It’s OK to not be OK

A personal struggle with the effects of toxic positivity

Illustration | Irene Tang

Illustration | Irene Tang

Irene Tang

And remember, don’t be a Negative Nelly — be a Positive Penny!


My smiley preschool teacher reminded us as we sat criss-cross applesauce on the dark blue carpet in front of her. Immediately, the class broke out in applause, frowns immediately disappearing as everyone sat up straight, huge smiles stretching across their faces. I don’t remember exactly how many times I have heard this phrase, but it seems countless. The expectation of constantly being happy was reinforced by not only my teachers, but my friends and family too. 

Yet, by implying that we shouldn’t feel negative emotions, these so-called comforting and reassuring words can actually contribute to a harmful standard of needing to constantly be happy — or at least faking it. For instance, as caring as my friends and parents are, their frequent reassurances of “everything will be alright” forces me to plaster a smile on my face despite little change to my state of mind, sometimes even exacerbating it. 

We tend to shun people for not having smiles on their faces, describing them as unapproachable, having “bad” attitudes or even more insidious, having a “resting b—- face.” By doing this, we unintentionally invalidate or neglect their hardships instead of listening and helping them understand that it is normal to have feelings other than perpetual happiness. Although I’ve only recently learned that this concept has been labelled toxic positivity, looking back, I can confidently say that I’ve been subject to this throughout my life. 

Clinical psychologist Dr. Jaime Zuckerman defines the term “toxic positivity” as “the assumption, either by one’s self or others, that despite a person’s emotional pain or difficult situation, they should only have a positive mindset.” Forms of toxic positivity include phrases such as, “it could have been worse,” or “look for the silver linings.” 

As a victim of toxic positivity throughout my life, I’ve often felt alone, unable to find a way to share my real feelings. Choked by the fear of what the outcomes may be, when going through difficult times, I forced myself to be happy in front of my classmates and remind myself that everything will blow over soon and get better. And when a close friend eventually noticed my change in my personality, she listened to me as I told her about all the pressure I felt. Concerned, she responded with the words, “I mean it could be worse, so look on the bright side!” These futile but kind-hearted attempts to make me feel better did nothing to help my anxious thoughts of, “but what if things don’t get better?”

I confess, I am also guilty of reinforcing the idea of toxic positivity with my words in the past. However, I’ve grown due to my own experiences, and changed the way I communicate —  I feel more understanding and empathy for others when they speak up about their feelings.

Positivity on its own can be a great thing; it’s contagious and emits happy energy to others. However, there should be a limit to how much positivity we exude, especially when it comes to offering reassurance to people needing support. Take cake for example –– eating one or two slices is fulfilling and satisfying, yet eat five or six, and the satisfaction is replaced with sickness or disgust. 

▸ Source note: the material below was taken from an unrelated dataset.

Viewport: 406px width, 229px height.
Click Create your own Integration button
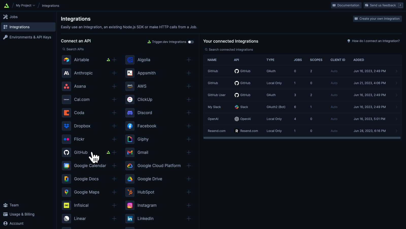(x=377, y=19)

I deal with this sugary cake by not repressing my emotions. I know that stuffing them down and hiding them is only going to make me feel worse internally. Whenever I feel down, I always have friends who listen and let me vent my feelings. Expressing my thoughts is always a huge relief. I’ve learned that it is important to never disregard your feelings, and ask others to help you focus on yourself without dealing out platitudes meant to minimize your feelings. 

There are many forms of caring, but we need to be mindful of how we express them and let people know we are here for them. The most helpful action — sitting and listening — may seem simple, but in reality, it is challenging for many. Let them talk to you about what they are feeling and instead of saying the same reassuring phrases over and over again, validate how they are feeling, and let them know that it’s OK to not be OK.